Straßenmagazin arbeitet im Notbetrieb

Zudem fordert Hinz&Kunzt, Obdachlose so unterzubringen, dass das Risiko, sich anzustecken, minimiert werde, so Karrenbauer. Räumungen von Schlafplätzen und Zelten von Obdachlosen dürfe es nicht geben. Niemand solle seine Wohnung verlieren, auch Zwangsräumungen dürfe es deshalb nicht geben.

Hinz&Kunzt möchte laut eigenen Aussagen einen Beitrag leisten und arbeite derzeit im Notbetrieb. „Wir wissen nicht, wie es weitergeht“, sagt Geschäftsführer Sturm. „Wir sind jetzt schon immer nur in kleiner Besetzung da, weil viele zur Risikogruppe gehören. Aber wir wollen und werden die Hinz&Künztler nicht im Stich lassen.“

300 Obdachlose unter Quarantäne in der Friesenstraße

Ein Corona-Brennpunkt ist derzeit das Winternotprogramm in der Friesenstraße.

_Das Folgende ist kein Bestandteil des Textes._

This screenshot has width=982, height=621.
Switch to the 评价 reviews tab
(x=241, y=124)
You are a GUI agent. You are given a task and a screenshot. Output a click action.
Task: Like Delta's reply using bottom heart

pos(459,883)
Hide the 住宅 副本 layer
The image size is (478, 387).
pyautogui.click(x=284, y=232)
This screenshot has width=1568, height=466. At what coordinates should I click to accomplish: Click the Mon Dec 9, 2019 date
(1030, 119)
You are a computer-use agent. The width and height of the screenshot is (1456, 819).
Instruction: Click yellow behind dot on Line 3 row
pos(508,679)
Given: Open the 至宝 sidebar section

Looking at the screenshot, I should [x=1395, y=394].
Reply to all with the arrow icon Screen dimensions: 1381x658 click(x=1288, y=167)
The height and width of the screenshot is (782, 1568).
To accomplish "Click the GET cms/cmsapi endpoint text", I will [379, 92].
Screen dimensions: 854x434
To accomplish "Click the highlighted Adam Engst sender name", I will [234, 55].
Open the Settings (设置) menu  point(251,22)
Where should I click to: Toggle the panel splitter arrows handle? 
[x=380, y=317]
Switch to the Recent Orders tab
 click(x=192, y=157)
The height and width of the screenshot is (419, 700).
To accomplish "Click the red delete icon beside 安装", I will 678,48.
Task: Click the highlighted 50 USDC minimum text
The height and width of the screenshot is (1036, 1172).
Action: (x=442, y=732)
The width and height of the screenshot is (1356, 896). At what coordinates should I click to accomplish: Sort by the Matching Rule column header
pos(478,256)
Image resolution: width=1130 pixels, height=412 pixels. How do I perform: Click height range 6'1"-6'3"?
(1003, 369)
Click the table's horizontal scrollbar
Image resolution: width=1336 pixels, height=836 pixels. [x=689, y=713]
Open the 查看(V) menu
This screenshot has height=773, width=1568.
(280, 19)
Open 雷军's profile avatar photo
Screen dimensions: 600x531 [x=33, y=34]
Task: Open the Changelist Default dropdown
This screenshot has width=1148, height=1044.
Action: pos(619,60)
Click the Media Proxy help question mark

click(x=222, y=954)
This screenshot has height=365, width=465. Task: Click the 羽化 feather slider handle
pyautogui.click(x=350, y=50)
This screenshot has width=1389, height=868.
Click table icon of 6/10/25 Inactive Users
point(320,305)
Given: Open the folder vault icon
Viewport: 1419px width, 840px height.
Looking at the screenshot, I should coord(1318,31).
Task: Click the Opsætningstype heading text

Karrenbauer kann auch dort niemanden erreichen und Kontakt zu den Bewohnern herstellen.

In der Unterkunft in Hammerbrook war vergangene Woche der erste Fall bei einer Person, die sich dort aufgehalten hat, bestätigt worden. Noch für mindestens zehn Tage leben an dem Standort etwa 300 Obdachlose in häuslicher Quarantäne und werden rund um die Uhr betreut. Laut der Sozialbehörde werden sie auch mit Lebensmitteln versorgt.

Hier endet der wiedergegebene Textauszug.